→ Source data
·····
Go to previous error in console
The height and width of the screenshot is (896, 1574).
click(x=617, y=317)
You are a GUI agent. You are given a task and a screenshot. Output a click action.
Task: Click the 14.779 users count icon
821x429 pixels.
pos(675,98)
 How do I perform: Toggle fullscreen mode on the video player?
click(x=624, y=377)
·····
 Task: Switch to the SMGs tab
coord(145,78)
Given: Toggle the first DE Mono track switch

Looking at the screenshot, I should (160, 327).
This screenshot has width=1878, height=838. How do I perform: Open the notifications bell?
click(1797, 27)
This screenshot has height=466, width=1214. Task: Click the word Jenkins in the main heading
·····
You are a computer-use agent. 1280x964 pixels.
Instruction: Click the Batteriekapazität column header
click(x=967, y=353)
·····
→ Assignment
Print the lines above from the one with "Task: Switch to the SMGs tab" through the one with "This screenshot has height=466, width=1214.", both included, exactly as written and nothing more.

→ Written solution
 Task: Switch to the SMGs tab
coord(145,78)
Given: Toggle the first DE Mono track switch

Looking at the screenshot, I should (160, 327).
This screenshot has width=1878, height=838. How do I perform: Open the notifications bell?
click(1797, 27)
This screenshot has height=466, width=1214. Task: Click the word Jenkins in the main heading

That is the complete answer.